### Work required
Can you put every line of the items below into a Markdown table with the columns Row and Line, numbering each row and skipping blank lines? Leave the pictures out.

### Exercise inputs
— Begin —

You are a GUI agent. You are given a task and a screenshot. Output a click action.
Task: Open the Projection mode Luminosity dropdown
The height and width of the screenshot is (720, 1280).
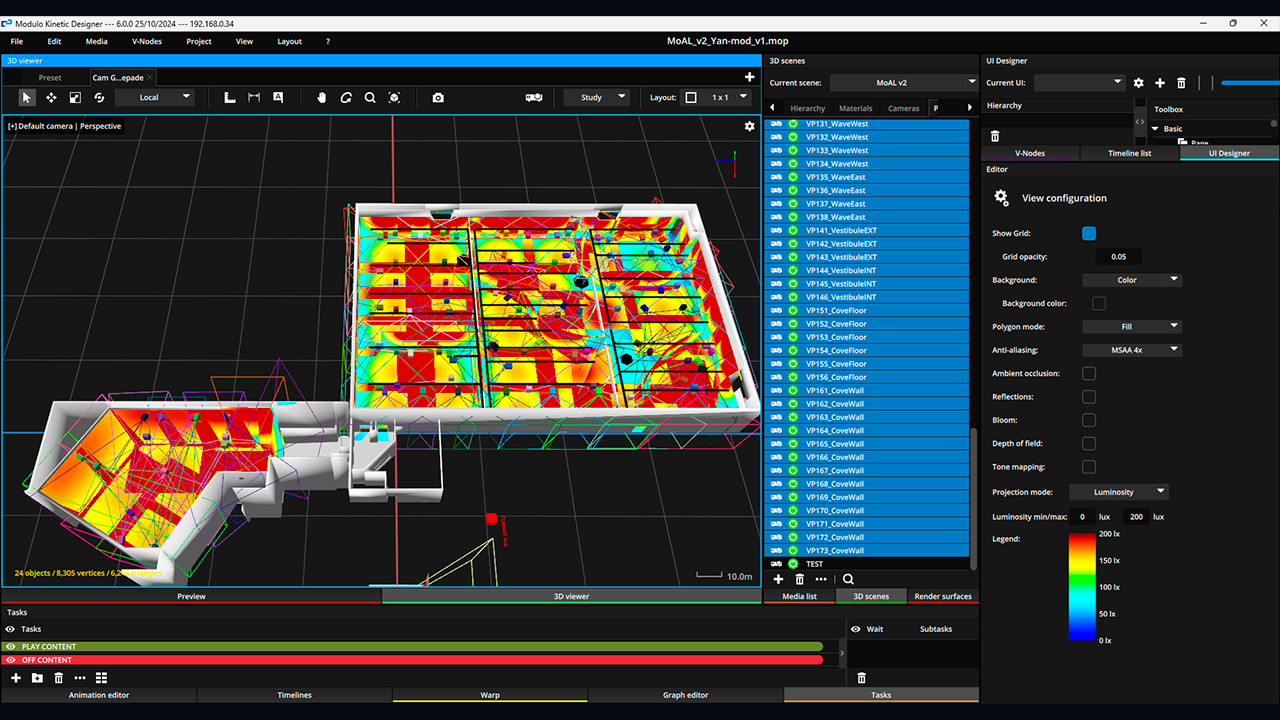1119,492
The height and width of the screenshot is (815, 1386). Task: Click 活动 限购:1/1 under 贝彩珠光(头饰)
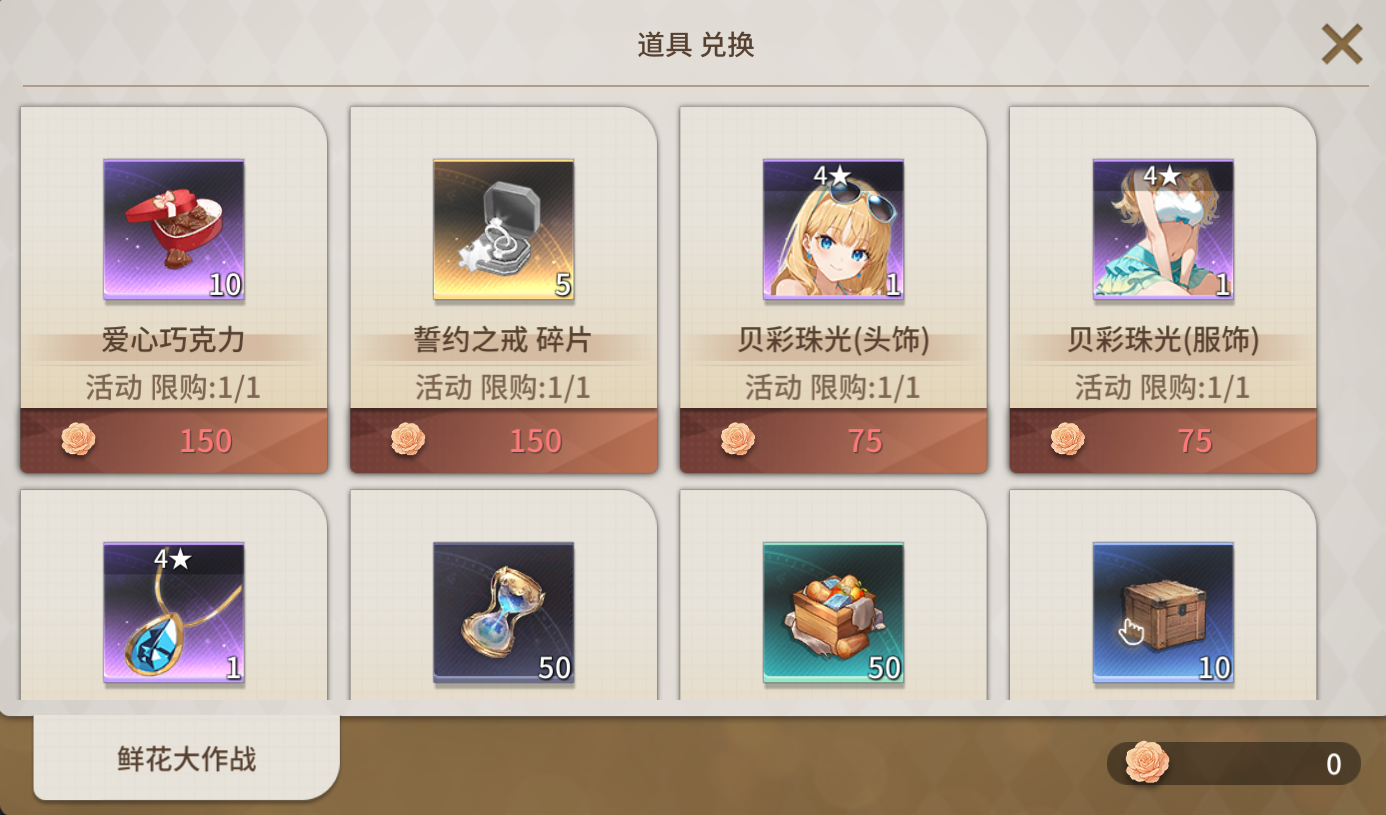click(834, 387)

— End —

### Correct answer
| Row | Line |
|---|---|
| 1 | You are a GUI agent. You are given a task and a screenshot. Output a click action. |
| 2 | Task: Open the Projection mode Luminosity dropdown |
| 3 | The height and width of the screenshot is (720, 1280). |
| 4 | 1119,492 |
| 5 | The height and width of the screenshot is (815, 1386). Task: Click 活动 限购:1/1 under 贝彩珠光(头饰) |
| 6 | click(834, 387) |